Lucy ismindeki gözetmenin okulda görev almasıyla klonlanmış çocuklara aslında birer insan oldukları, bir geçmişlerinin, anılarının ve geleceklerinin olması gerektiği konusu anlatılır; öğrencileri gerçeklerle yüzleştirmeye çalışır. Bu tamahkarlığın sonucu ise kapitalizm düzende gerçekleştirilen dar alanlardan dolayı, açıklamalarından ötürü Lucy öğretmen gözetmenlikten alınır. Bu gösterilen örnek, bireylere yaşadığı ya da yaşayacağı; kapitalist düzlemde insan olmaya davet edilmenin cezalandırılması gereken bir durum olduğu okura aktarılır. Lucy’nin şu sözleri bu çocukların gerçek hikâyesini okuyucuya hissettirir durumdadır:
“Hayatlarınız sizin için önceden kararlaştırıldı. Yetişkin olacaksınız ve sizler yaşlanmadan, hatta orta yaşa bile gelmeden, hayati organlarınızı bağışlamaya başlayacaksınız. Her biriniz bu nedenle yaratıldınız. Filmlerini seyrettiğiniz aktörler gibi değilsiniz, benim gibi bile değilsiniz. Bu dünyaya belli bir amaçla getirildiniz ve geleceğiniz, hepinizin geleceği önceden belirlendi(…) Yakında Hailsham’dan ayrılacaksınız, çok zaman geçmeden organlarınızı bağışlamaya başlayacaksınız. Bunu unutmayın. Doğru düzgün yaşayacaksanız kim olduğunuzu ve sizi nelerin beklediğini bilmeniz gerekir.” (s.83)

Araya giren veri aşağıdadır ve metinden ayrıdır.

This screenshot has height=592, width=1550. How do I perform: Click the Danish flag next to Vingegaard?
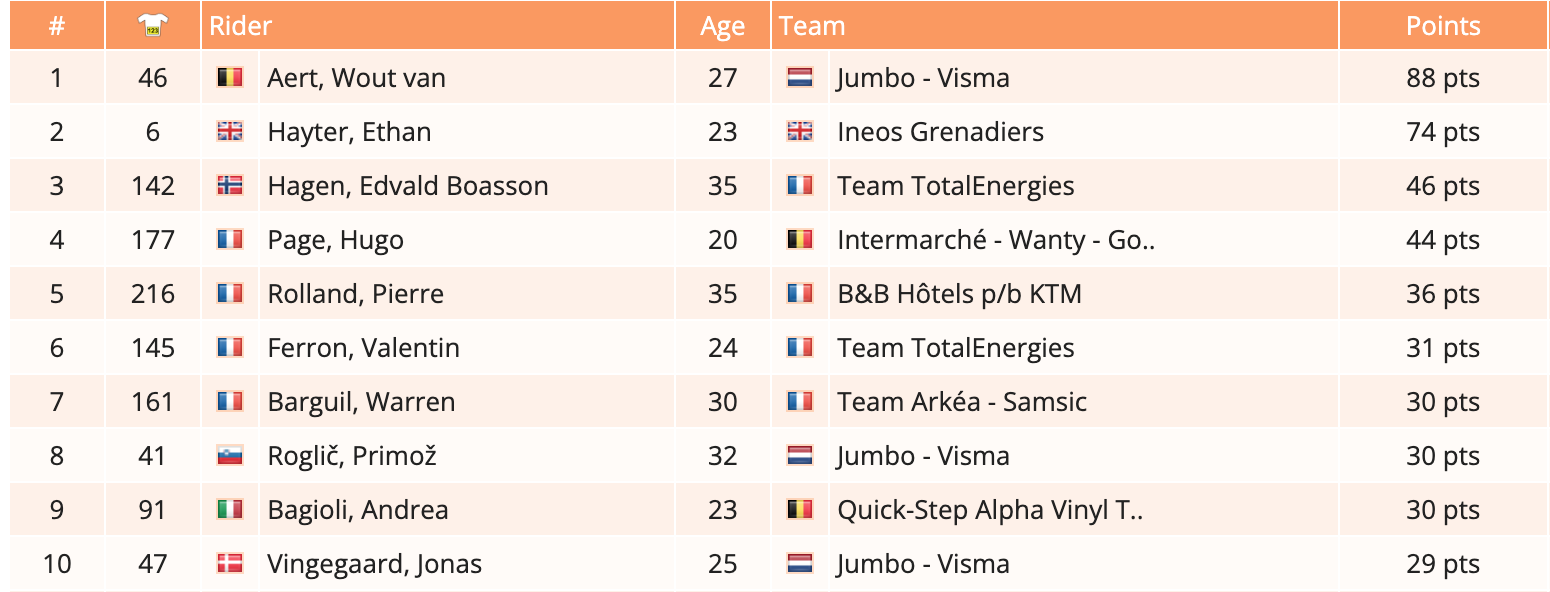(230, 564)
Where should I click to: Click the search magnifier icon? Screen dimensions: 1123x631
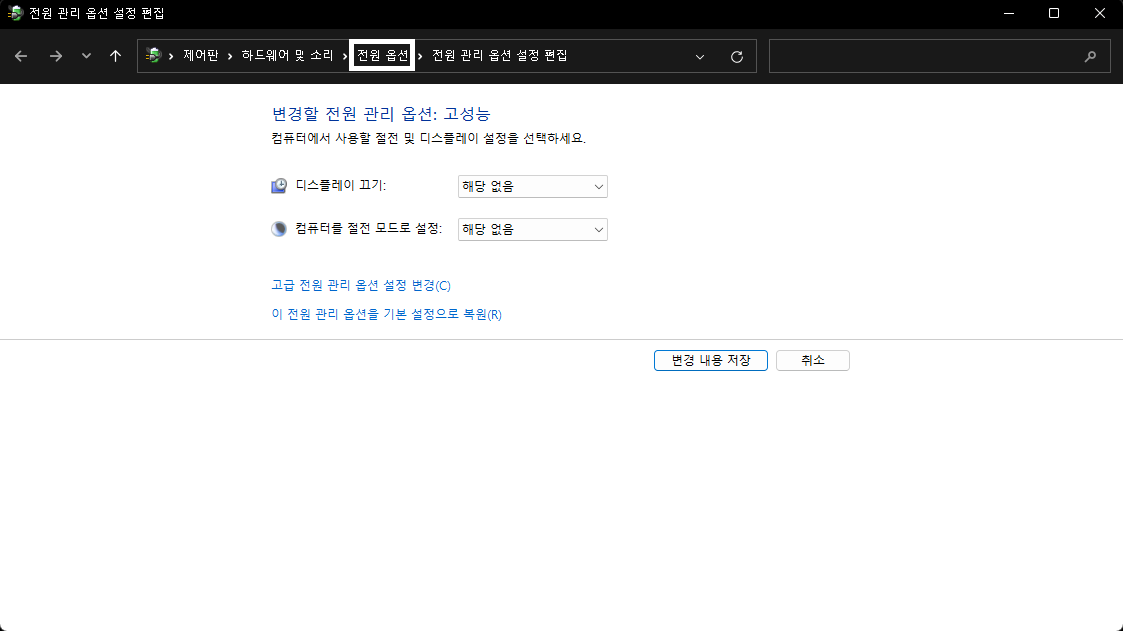[x=1090, y=58]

Lucy’nin sözleri her ne kadar Hailsham çocuklarına olsa da yaşamı tüm gerçekleriyle kabullenme ve ona göre yaşama konusunda okuyucuya da önemli şeyler fısıldar. Kathy, Ruth, Tommy ve diğer klon çocukların her şeyi kabullenişleri, hiçbir zaman isyana yeltenmeyişleri, pasif tavırları okuyucunun canını sıksa da romantik bir tarzda romanın sonu merakla beklenilir.

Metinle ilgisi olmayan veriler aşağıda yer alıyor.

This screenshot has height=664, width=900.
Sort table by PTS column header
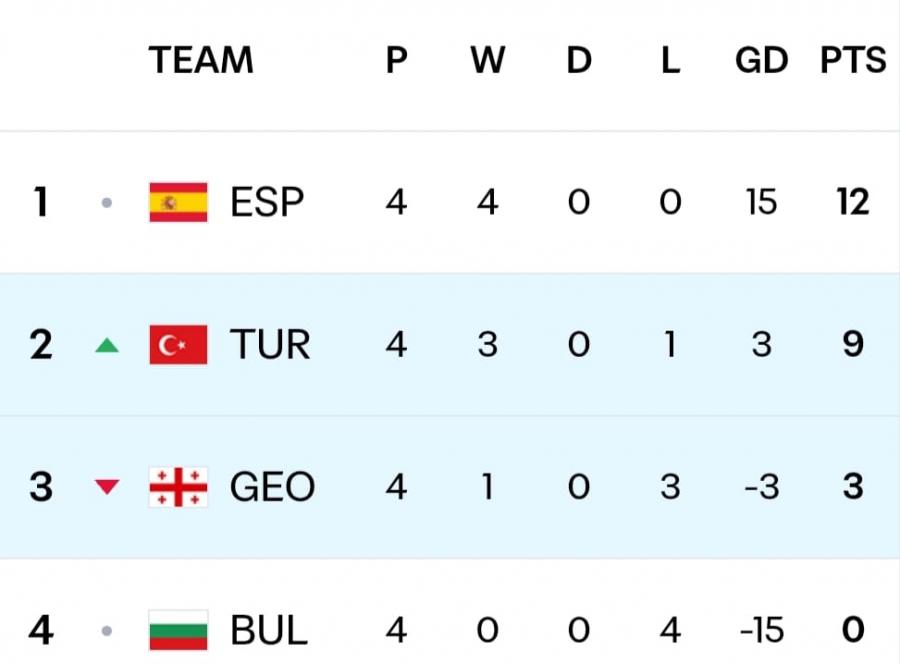[x=853, y=61]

Eserde kullanılan karakterler ve mekansal metodlar, toplumsal sistem dinamiğini temsil etmek için kurgulanmış izlenimi bırakır okurda. Bu kurgusal metaforlara metin merkezli kapitalizm eleştiri bağlamında yaklaşıldığında: kullanılan mekan ve karakter figürleri kanaatimizce şöyle tanımlanabilir:
–Hailsham okulu, kapitalizm düzeni temsil eden çağdaş metoddur. Öğrencilerin içerisinde bulundukları psikolojik ve ruhsal durumdan dolayı açık-geniş; kapalı-dar mekan olma işlevi kazanır. Sabit bir mekan tanımı yoktur.

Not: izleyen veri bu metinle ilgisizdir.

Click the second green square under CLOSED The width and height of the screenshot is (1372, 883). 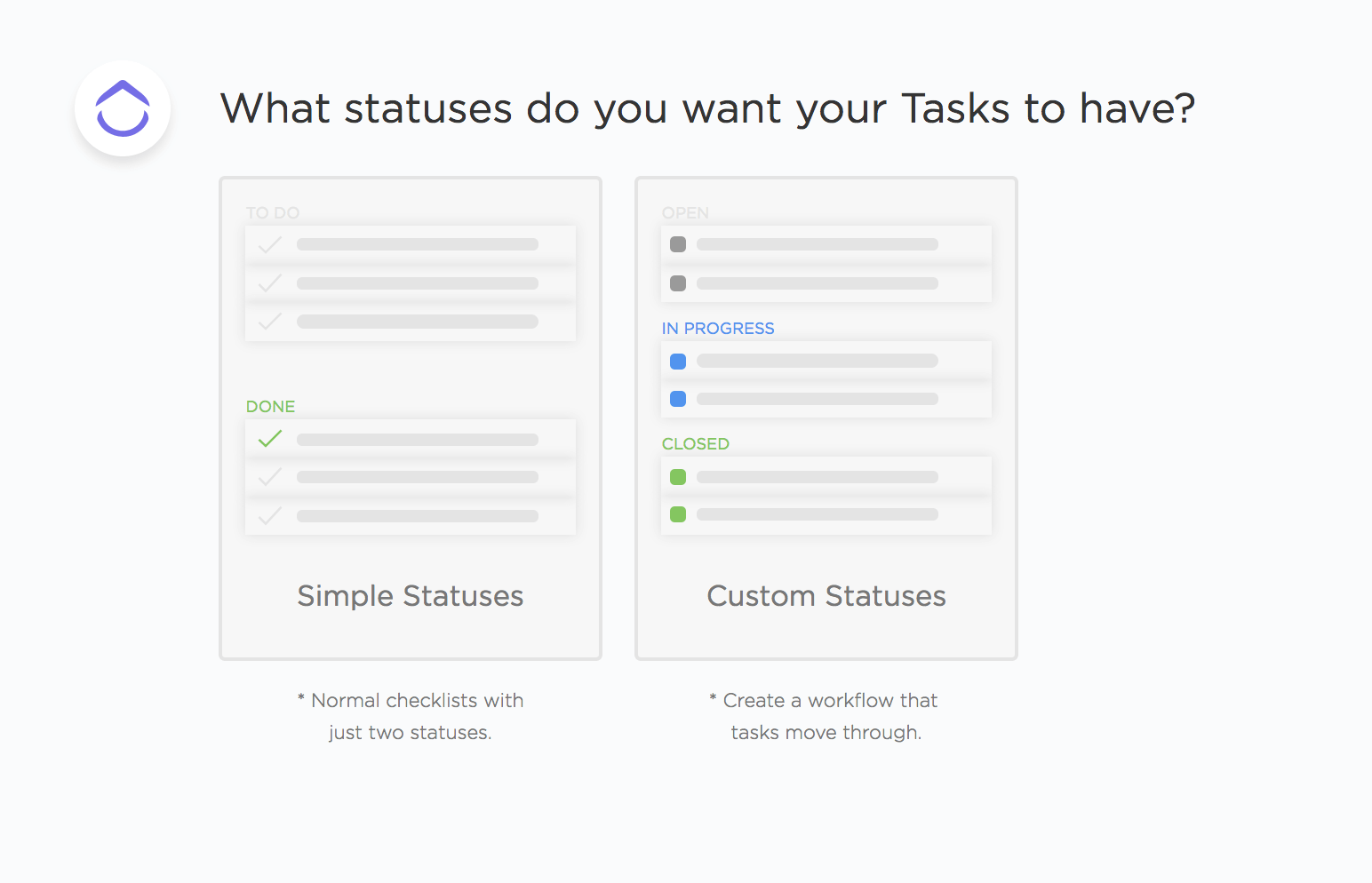tap(678, 514)
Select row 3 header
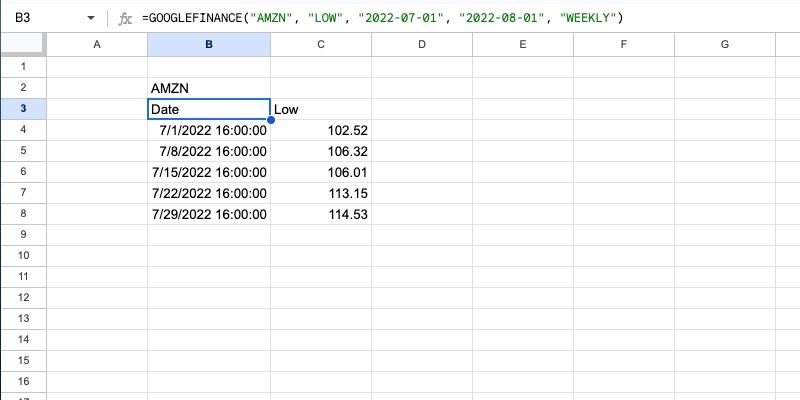800x400 pixels. (22, 109)
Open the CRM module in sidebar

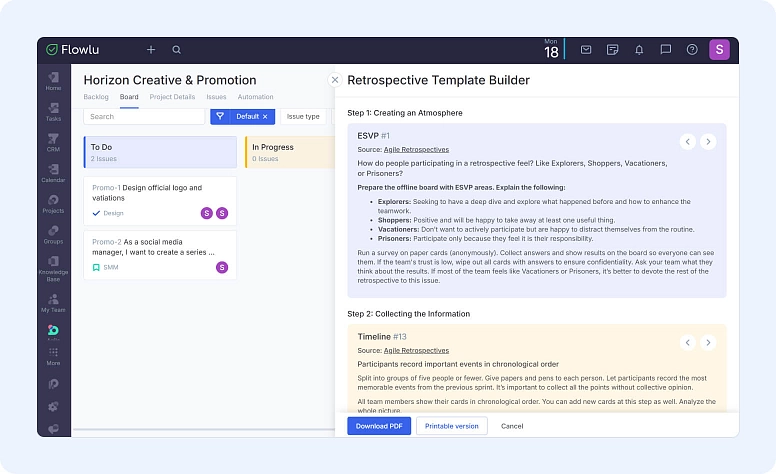click(53, 142)
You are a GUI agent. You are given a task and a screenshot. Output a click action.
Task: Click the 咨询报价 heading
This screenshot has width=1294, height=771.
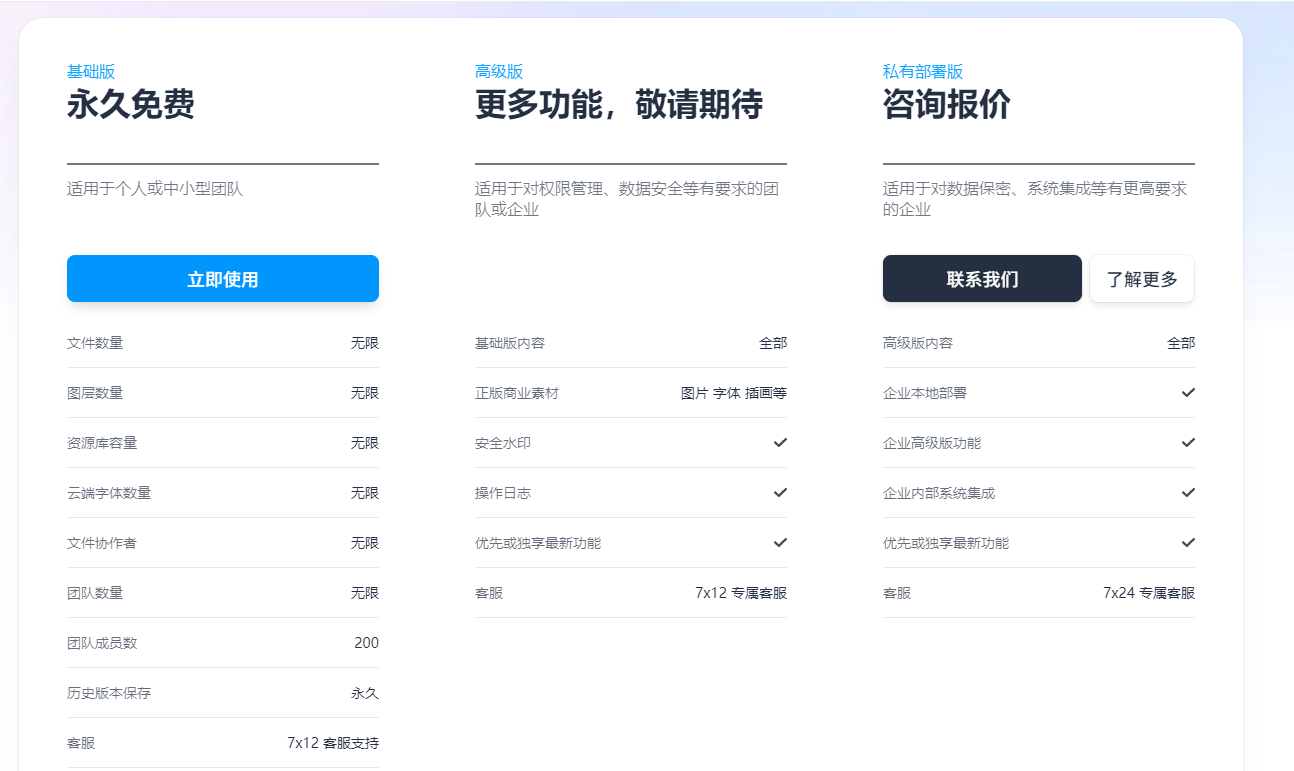pos(946,105)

–Kathy: Kapitalizm uykusundan uyanıp etrafını aydınlatmaya çalışan muhalif ışık, tamahkarlığın sonucunda sisteme yenik düşüp roman kurgusundan kaybolur.
-Hailsham öğrencileri ise, Kapitalizmin bireyler üzerindeki yansımasını ve sistemin gerekliliğini yerine getiren alegorik simgelerdir. Sistem içerisinde yaşayan bireyleri temsil eder.
-Organ mafyacıları ise, bu düzen içerisinde yerleşik olup emeği sömüren, sistemin gelişip güçlenmesine finansal veya sosyal yaşamda destek veren karakterler konumundadır.
– Hailsham öğrencilerinin yaşam alanları genellikle okul ve yatakhanedir. Bu kapalı-dar mekan içinde yiyip, içip; spor, resim, müzik ve sekse dair duygularını sınırlandırılmış bir şekilde gerçekleştirirler.
– Hailsham okulun dışı geniş ve iç mekanı temsil eder. Bu noktalardan hareketle yazar, Kapitalizmin eşiğinin aşıldığı an daha mutlu ve özgür bir hayata yelken açılabileceğini okuyucuya gösterir.
Eser, adeta kapitalizmin yok edeceği insanlara yakılan bir ağıt konumundadır.